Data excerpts
>>>>>
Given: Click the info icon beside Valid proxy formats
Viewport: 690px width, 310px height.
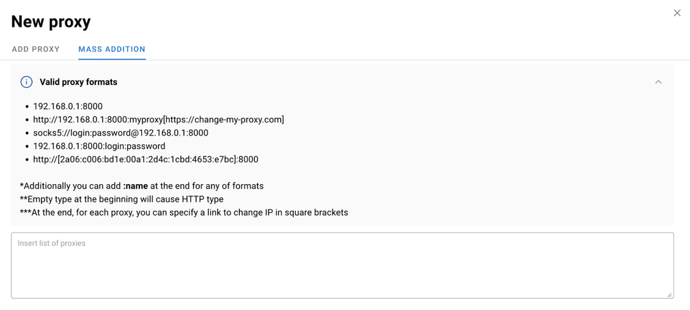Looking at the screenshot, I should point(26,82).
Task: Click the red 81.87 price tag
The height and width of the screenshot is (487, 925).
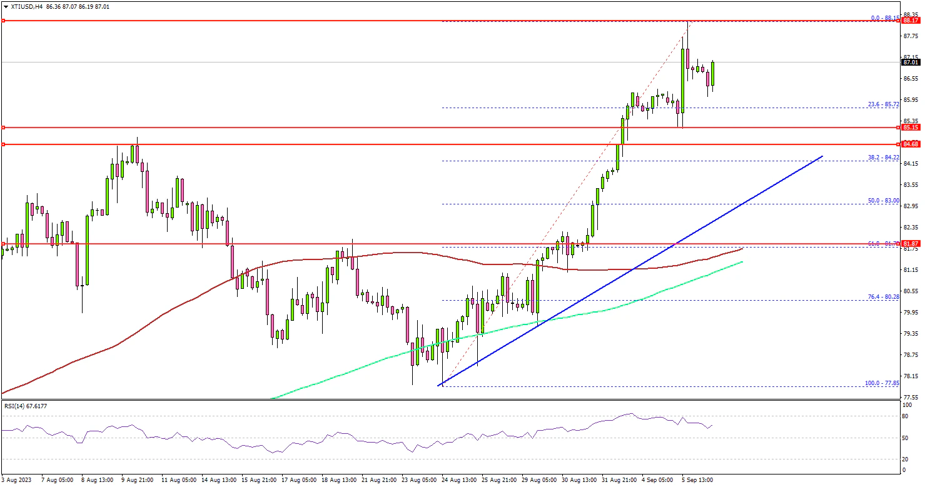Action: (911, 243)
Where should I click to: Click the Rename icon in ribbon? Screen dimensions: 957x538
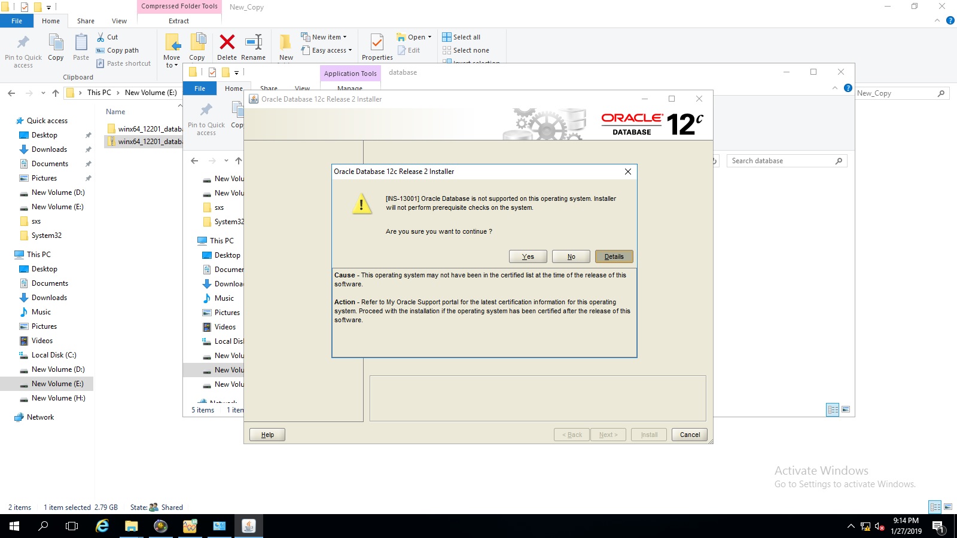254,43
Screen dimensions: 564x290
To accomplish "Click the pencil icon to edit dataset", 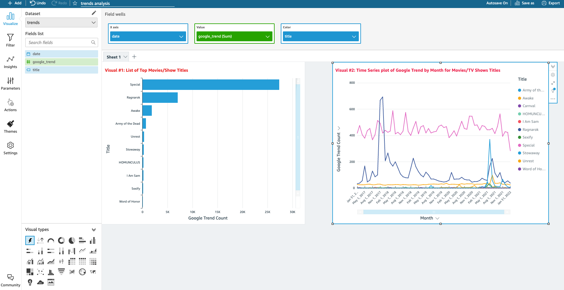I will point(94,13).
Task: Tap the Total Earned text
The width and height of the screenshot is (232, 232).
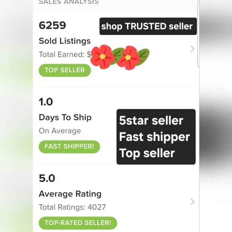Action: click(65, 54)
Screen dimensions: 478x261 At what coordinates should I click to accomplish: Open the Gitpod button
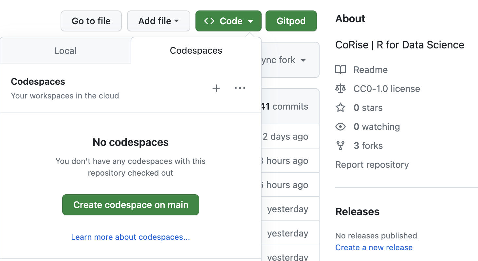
<<<<<
> _Brief_: Copy the final portion of the records: every line from the one containing "The width and" through the last, word for word, without pictures.

> _Solution_:
The width and height of the screenshot is (232, 232).
Action: click(65, 54)
Screen dimensions: 478x261 At what coordinates should I click to accomplish: Open the Gitpod button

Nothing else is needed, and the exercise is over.